Rename "named target" to "labeled item" throughout the records below, and reproduce everything else without change.
◇ ◇ ◇ ◇
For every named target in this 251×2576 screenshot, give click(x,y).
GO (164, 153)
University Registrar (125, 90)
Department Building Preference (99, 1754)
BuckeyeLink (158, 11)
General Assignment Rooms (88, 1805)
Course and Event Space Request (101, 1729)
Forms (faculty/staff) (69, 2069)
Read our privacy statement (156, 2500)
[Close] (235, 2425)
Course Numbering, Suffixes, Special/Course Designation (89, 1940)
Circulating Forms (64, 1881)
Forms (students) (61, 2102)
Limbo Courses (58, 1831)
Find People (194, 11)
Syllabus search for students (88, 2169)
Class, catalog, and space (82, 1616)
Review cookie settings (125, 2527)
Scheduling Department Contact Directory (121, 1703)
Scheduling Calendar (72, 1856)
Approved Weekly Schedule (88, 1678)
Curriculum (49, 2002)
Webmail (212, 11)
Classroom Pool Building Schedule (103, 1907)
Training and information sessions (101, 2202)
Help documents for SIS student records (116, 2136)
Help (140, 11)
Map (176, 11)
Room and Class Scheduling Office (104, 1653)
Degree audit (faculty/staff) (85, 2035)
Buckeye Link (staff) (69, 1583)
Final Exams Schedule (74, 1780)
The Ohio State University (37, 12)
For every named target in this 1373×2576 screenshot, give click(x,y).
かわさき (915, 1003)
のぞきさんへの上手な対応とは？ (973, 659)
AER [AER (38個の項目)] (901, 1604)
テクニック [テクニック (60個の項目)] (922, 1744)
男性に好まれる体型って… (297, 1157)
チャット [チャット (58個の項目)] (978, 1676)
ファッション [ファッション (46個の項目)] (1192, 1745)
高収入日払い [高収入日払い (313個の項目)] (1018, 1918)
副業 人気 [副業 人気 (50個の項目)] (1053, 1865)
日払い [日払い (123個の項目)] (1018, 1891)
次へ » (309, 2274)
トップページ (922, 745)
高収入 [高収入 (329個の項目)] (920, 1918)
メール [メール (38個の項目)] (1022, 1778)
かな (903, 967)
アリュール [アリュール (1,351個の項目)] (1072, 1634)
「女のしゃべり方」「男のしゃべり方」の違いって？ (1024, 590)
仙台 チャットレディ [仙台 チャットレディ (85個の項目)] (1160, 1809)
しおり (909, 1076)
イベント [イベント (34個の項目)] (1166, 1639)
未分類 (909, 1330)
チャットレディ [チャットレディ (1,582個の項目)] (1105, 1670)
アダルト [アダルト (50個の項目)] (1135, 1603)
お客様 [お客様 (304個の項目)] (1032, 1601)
◇ ◇ ◇ ◇
_Completed exercise_:
For every labeled item in this 251×2576 screenshot, give click(x,y).
GO (164, 153)
University Registrar (125, 90)
Department Building Preference (99, 1754)
BuckeyeLink (158, 11)
General Assignment Rooms (88, 1805)
Course and Event Space Request (101, 1729)
Forms (faculty/staff) (69, 2069)
Read our privacy statement (156, 2500)
[Close] (235, 2425)
Course Numbering, Suffixes, Special/Course Designation (89, 1940)
Circulating Forms (64, 1881)
Forms (students) (61, 2102)
Limbo Courses (58, 1831)
Find People (194, 11)
Syllabus search for students (88, 2169)
Class, catalog, and space (82, 1616)
Review cookie settings (125, 2527)
Scheduling Department Contact Directory (121, 1703)
Scheduling Calendar (72, 1856)
Approved Weekly Schedule (88, 1678)
Curriculum (49, 2002)
Webmail (212, 11)
Classroom Pool Building Schedule (103, 1907)
Training and information sessions (101, 2202)
Help documents for SIS student records (116, 2136)
Help (140, 11)
Map (176, 11)
Room and Class Scheduling Office (104, 1653)
Degree audit (faculty/staff) (85, 2035)
Buckeye Link (staff) (69, 1583)
Final Exams Schedule (74, 1780)
The Ohio State University (37, 12)
For every labeled item in this 1373×2576 screenshot, give click(x,y).
かわさき (915, 1003)
のぞきさんへの上手な対応とは？ (973, 659)
AER [AER (38個の項目)] (901, 1604)
テクニック [テクニック (60個の項目)] (922, 1744)
男性に好まれる体型って… (297, 1157)
チャット [チャット (58個の項目)] (978, 1676)
ファッション [ファッション (46個の項目)] (1192, 1745)
高収入日払い [高収入日払い (313個の項目)] (1018, 1918)
副業 人気 [副業 人気 (50個の項目)] (1053, 1865)
日払い [日払い (123個の項目)] (1018, 1891)
次へ » (309, 2274)
トップページ (922, 745)
高収入 [高収入 (329個の項目)] (920, 1918)
メール [メール (38個の項目)] (1022, 1778)
かな (903, 967)
アリュール [アリュール (1,351個の項目)] (1072, 1634)
「女のしゃべり方」「男のしゃべり方」の違いって？ (1024, 590)
仙台 チャットレディ [仙台 チャットレディ (85個の項目)] (1160, 1809)
しおり (909, 1076)
イベント [イベント (34個の項目)] (1166, 1639)
未分類 (909, 1330)
チャットレディ [チャットレディ (1,582個の項目)] (1105, 1670)
アダルト [アダルト (50個の項目)] (1135, 1603)
お客様 [お客様 (304個の項目)] (1032, 1601)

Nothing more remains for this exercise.